В далеком 1990 году в дышавшем на ладан Советском Союзе начал выходить новый журнал для детей «Трамвай». Это сейчас, заглянув в Википедию, я узнала, что на его страницах были впервые опубликованы многие из негласно запрещенных в Союзе авторов и произведений и что критики назвали его «журналом детского авангарда». А тогда слово «авангард» мне еще было неведомо, однако, на уровне ощущений я, многолетний читатель «Колобка» и «Мурзилки», прекрасно понимала, что «Трамвай» — явление необыкновенное.
Среди многих открытий, сделанных мной на трамвайных страницах, были лимерики Эдварда Лира в переводе Григория Кружкова. Один из них — возможно, из-за экзотических Фермопил — запомнился мне, похоже, на всю оставшуюся жизнь:
Жил мальчик вблизи Фермопил,
Который так громко вопил,
Что глохли все тетки,
И дохли селедки,
И сыпалась пыль со стропил.
В оригинале же — это единственное у Лира пятистишие, где упоминается Россия.

С этим лимериком связан памятный эпизод детства и у Владимира Набокова. В «Других берегах» он вспоминает своего учителя английского, у которого всякий раз перед уходом последнего выпрашивал свою любимую «пытку».

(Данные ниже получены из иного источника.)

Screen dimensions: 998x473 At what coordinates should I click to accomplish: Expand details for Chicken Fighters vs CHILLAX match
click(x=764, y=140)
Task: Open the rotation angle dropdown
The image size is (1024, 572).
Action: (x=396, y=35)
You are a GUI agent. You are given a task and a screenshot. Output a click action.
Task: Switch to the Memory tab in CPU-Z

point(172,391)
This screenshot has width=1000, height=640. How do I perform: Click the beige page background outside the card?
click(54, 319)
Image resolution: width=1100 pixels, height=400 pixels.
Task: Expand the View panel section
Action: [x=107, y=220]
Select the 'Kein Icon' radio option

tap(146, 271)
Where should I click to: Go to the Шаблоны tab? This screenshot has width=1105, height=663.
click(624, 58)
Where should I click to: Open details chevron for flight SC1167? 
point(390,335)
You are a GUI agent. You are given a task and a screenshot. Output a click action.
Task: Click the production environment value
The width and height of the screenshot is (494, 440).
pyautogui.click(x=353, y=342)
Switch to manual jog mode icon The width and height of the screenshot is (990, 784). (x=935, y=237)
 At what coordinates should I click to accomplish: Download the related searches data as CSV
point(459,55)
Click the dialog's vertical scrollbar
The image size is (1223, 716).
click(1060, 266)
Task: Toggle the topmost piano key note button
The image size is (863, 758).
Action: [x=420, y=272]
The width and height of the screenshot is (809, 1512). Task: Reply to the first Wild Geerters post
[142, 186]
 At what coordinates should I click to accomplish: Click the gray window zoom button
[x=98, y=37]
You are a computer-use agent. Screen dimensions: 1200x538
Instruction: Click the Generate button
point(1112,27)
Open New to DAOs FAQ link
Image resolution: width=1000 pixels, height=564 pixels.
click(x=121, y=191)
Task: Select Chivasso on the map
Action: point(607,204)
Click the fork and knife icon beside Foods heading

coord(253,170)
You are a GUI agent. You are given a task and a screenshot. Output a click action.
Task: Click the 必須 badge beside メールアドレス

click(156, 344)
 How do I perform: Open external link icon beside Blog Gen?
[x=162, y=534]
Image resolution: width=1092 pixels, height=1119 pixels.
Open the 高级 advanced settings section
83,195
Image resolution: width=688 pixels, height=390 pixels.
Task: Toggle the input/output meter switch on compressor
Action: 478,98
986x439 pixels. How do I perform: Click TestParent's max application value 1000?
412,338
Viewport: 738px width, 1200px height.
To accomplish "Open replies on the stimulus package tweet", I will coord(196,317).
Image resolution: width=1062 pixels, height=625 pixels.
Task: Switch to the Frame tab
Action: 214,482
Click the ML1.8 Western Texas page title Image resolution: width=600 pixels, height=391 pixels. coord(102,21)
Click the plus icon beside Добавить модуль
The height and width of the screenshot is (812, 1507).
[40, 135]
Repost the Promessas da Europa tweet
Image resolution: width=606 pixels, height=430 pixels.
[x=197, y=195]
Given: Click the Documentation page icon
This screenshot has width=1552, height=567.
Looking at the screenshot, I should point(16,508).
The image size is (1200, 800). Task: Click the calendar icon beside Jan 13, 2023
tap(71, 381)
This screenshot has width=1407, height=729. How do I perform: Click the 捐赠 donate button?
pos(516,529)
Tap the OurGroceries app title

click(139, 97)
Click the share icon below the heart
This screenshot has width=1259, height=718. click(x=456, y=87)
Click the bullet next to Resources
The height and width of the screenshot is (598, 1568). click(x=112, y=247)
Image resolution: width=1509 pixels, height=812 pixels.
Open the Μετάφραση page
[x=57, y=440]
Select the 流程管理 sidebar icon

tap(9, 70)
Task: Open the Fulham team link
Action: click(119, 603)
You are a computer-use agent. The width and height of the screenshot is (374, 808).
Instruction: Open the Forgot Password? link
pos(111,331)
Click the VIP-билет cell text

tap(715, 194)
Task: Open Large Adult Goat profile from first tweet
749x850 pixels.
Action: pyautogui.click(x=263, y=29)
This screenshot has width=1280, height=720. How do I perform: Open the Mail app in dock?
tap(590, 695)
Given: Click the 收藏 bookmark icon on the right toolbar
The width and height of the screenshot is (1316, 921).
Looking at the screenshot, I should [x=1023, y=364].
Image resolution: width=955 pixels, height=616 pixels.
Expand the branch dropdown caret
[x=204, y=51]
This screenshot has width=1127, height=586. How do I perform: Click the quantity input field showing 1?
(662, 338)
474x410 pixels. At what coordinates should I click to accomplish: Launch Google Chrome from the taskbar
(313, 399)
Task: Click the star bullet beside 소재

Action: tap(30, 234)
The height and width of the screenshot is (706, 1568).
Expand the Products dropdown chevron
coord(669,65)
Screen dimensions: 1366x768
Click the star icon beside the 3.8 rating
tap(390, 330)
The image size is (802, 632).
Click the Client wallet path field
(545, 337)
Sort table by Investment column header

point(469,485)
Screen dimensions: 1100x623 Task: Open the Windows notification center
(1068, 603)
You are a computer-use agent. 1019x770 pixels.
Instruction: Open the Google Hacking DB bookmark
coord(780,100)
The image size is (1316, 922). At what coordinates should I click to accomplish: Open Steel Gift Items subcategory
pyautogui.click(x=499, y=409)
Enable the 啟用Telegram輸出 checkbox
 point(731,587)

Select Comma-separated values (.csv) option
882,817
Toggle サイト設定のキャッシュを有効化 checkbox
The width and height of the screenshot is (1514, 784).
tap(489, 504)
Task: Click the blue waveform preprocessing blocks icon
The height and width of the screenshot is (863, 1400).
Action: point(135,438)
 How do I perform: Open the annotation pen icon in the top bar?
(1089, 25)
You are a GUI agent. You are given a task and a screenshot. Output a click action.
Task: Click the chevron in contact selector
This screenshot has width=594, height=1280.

Держа в своем похожем на окорок кулаке мою небольшую руку, он говорил лимерик (нечто вроде пятистрочной частушки весьма строгой формы) о lady from Russia, которая кричала, screamed, когда ее сдавливали, crushed her, и прелесть была в том, что при повторении слова «screamed« Бэрнес все крепче и крепче сжимал мне руку, так что я никогда не выдерживал лимерика до конца».
Там же Набоков предлагает свою «перефразировку» (на данный момент — первый установленный русский перевод Лира):
Есть странная дама из Кракова:
орет от пожатия всякого,
орет наперед
и все время орет —
но орет не всегда одинаково.
Даже если вынести за скобки массу других интерпретаций этих строк, трансформации, которым они подверглись в процессе перевода, впечатляют. Дама из России, превратившаяся в мальчика из Фермопил, — чепуха какая-то, скажете вы вслед за Борисом Архипцевым, блестящим знатоком и переводчиком лирианы на русский язык. Но мне кажется, ее вполне оценил бы сам автор трагикомических виршей, поэт нонсенса Эдвард Лир, чья жизнь была под стать лимерикам его сочинения.